- [EXERCISE TEXT]
# # # # # # #

But in fact they almost never happen. In order to get a pure play, you have to be able to invest directly in that wonderful new opportunity, and you can’t, because (outside of startups) companies are already diluted by their existing products and services.

And just as companies are mixed bags, so are we human beings. We’re complicated by accidents of birth, family, physical characteristics, personal history. We’re not a pure play. We’re neither angels nor devils, and we’re caught, as the Psalms lament, between heaven and earth.

That goes for people, and for issues as well, which don’t exist objectively “out there” somewhere, but are positions taken and opposed by fallible, mixed human beings.


No one has an exclusive on truth, or righteousness.

The rabbis taught that every person is born with a yetzer ha-ra and a yetzer ha-tov, an evil inclination and a good inclination. I picture one tiny angel perched on my left shoulder, urging me to do the right thing, while on my right shoulder perches another tiny angel, justifying all my worst instincts. And who wins?

Well, it would be nice to say that my good angel always outtalks the other one, but you wouldn’t believe me; and you’d be right. I have two angels, but I am no angel.

And frankly, neither are you. We’re all complex human beings, not cardboard angels.

# # # # # # #

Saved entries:
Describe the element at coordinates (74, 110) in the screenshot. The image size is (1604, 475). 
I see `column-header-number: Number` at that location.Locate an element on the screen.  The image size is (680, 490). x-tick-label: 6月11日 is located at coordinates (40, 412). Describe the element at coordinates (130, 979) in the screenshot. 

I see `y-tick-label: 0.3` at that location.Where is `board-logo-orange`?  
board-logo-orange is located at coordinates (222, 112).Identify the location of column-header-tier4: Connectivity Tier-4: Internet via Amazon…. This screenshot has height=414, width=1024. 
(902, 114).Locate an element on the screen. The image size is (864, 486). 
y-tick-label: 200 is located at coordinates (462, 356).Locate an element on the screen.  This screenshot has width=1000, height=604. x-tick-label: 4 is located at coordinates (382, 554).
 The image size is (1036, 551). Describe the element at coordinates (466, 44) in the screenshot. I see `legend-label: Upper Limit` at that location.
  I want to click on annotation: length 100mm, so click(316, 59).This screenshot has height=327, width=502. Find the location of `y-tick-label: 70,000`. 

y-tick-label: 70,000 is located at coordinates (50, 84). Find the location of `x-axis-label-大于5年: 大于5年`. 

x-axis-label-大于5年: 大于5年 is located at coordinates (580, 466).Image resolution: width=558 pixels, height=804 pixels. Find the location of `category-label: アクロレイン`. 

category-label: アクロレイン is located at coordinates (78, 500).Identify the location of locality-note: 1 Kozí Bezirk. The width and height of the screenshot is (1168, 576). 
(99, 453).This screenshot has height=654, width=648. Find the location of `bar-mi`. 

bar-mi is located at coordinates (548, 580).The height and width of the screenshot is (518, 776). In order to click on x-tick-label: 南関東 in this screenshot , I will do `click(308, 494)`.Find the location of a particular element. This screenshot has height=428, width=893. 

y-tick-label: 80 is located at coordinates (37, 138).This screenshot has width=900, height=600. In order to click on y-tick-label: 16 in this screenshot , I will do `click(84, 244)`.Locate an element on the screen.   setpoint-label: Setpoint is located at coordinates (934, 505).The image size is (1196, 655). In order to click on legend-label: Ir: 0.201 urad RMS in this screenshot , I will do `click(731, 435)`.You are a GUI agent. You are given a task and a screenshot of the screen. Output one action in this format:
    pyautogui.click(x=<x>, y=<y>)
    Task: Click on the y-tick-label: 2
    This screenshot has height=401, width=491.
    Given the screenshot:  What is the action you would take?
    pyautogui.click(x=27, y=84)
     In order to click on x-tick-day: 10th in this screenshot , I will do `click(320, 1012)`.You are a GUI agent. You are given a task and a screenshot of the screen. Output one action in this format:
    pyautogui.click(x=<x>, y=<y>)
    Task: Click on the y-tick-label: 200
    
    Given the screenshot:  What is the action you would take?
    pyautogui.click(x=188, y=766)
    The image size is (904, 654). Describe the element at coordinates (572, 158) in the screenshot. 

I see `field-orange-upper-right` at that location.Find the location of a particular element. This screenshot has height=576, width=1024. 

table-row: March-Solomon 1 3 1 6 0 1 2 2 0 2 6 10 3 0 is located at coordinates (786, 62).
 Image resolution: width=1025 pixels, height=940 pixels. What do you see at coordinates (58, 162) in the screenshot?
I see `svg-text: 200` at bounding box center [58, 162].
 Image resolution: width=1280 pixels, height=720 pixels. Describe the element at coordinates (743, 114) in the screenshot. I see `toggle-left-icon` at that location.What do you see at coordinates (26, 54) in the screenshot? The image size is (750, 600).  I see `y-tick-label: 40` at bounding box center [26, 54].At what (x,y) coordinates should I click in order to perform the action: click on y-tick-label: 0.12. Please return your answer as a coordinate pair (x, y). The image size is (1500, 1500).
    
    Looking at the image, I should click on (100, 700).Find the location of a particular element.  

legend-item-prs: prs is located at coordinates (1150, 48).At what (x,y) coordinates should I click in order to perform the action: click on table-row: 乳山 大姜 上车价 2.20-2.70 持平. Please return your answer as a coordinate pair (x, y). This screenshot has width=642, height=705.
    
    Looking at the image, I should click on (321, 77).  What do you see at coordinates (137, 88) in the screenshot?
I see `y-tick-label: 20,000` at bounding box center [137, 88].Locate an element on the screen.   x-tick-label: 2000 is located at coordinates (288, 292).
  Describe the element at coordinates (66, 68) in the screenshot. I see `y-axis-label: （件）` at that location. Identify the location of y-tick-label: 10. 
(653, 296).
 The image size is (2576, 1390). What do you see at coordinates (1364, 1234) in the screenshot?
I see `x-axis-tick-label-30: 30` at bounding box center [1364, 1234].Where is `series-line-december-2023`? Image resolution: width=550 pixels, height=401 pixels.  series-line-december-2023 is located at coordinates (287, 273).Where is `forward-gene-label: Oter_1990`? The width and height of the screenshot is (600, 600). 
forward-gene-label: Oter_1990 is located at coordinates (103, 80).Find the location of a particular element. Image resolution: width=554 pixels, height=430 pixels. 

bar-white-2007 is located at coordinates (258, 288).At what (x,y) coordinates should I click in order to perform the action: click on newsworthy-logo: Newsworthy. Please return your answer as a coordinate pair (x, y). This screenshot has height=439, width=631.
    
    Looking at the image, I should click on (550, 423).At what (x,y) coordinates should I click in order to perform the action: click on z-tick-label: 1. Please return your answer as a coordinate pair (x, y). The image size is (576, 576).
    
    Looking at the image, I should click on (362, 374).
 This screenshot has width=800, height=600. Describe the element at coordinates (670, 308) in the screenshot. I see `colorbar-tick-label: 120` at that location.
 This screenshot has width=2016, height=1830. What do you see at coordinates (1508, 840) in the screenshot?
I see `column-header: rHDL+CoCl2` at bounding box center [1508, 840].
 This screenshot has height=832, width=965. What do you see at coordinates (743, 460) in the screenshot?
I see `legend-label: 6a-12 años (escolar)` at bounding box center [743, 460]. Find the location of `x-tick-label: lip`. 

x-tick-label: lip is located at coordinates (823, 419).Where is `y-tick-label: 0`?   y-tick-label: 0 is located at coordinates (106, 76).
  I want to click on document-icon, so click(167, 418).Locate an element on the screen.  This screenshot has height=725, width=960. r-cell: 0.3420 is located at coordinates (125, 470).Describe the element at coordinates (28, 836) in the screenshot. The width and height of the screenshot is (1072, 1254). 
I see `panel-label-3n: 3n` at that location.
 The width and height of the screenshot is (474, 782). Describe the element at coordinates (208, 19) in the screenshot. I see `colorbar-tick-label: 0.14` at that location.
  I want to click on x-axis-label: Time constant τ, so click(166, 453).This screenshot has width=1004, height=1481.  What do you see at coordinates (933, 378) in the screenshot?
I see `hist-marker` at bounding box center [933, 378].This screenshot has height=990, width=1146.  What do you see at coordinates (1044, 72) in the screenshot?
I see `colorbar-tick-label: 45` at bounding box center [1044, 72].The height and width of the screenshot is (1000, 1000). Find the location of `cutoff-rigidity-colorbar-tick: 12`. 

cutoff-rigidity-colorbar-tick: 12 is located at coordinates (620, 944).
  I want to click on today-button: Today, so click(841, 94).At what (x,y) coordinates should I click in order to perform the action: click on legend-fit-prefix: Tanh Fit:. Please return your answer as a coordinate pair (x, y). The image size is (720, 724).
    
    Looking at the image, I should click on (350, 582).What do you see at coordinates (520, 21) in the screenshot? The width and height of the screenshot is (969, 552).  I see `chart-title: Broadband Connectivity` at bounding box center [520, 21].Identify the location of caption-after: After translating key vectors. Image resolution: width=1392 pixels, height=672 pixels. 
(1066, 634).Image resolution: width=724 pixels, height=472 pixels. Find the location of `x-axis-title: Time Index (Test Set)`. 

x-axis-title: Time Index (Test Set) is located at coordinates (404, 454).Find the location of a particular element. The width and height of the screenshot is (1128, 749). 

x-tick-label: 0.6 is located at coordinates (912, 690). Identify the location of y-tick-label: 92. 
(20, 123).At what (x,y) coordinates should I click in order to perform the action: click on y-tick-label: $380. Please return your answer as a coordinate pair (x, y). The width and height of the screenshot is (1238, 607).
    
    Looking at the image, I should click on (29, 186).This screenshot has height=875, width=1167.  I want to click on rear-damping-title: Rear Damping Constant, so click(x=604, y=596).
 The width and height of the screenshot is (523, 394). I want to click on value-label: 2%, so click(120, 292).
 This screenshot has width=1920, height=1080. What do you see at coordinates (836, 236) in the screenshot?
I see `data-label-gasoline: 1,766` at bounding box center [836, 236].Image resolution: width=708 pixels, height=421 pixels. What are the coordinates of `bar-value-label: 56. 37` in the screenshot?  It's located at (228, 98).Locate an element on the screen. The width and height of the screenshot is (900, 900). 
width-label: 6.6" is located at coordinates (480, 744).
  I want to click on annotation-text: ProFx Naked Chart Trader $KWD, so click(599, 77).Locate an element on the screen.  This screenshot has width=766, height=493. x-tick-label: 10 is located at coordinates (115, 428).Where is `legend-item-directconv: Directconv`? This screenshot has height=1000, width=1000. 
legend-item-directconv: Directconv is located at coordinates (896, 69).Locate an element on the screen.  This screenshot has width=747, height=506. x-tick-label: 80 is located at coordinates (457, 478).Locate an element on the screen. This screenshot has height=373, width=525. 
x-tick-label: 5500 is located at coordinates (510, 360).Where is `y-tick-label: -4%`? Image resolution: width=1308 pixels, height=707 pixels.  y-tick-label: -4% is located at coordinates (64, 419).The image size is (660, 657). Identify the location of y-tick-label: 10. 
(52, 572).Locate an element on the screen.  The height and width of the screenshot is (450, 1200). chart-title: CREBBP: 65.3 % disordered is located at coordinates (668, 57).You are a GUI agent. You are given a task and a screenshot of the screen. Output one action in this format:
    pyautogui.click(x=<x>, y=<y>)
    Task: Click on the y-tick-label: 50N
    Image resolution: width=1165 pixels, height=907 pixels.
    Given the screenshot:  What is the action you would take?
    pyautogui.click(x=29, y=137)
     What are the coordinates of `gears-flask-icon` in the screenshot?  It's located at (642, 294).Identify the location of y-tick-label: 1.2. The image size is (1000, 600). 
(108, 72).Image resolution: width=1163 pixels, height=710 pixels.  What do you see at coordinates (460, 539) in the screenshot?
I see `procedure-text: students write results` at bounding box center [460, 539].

# # # # # # #

- [REQUEST]
Repeat, word for word, the entire passage above about people and issues being mixed rather than pure.

- [RESPONSE AREA]
But in fact they almost never happen. In order to get a pure play, you have to be able to invest directly in that wonderful new opportunity, and you can’t, because (outside of startups) companies are already diluted by their existing products and services.

And just as companies are mixed bags, so are we human beings. We’re complicated by accidents of birth, family, physical characteristics, personal history. We’re not a pure play. We’re neither angels nor devils, and we’re caught, as the Psalms lament, between heaven and earth.

That goes for people, and for issues as well, which don’t exist objectively “out there” somewhere, but are positions taken and opposed by fallible, mixed human beings.


No one has an exclusive on truth, or righteousness.

The rabbis taught that every person is born with a yetzer ha-ra and a yetzer ha-tov, an evil inclination and a good inclination. I picture one tiny angel perched on my left shoulder, urging me to do the right thing, while on my right shoulder perches another tiny angel, justifying all my worst instincts. And who wins?

Well, it would be nice to say that my good angel always outtalks the other one, but you wouldn’t believe me; and you’d be right. I have two angels, but I am no angel.

And frankly, neither are you. We’re all complex human beings, not cardboard angels.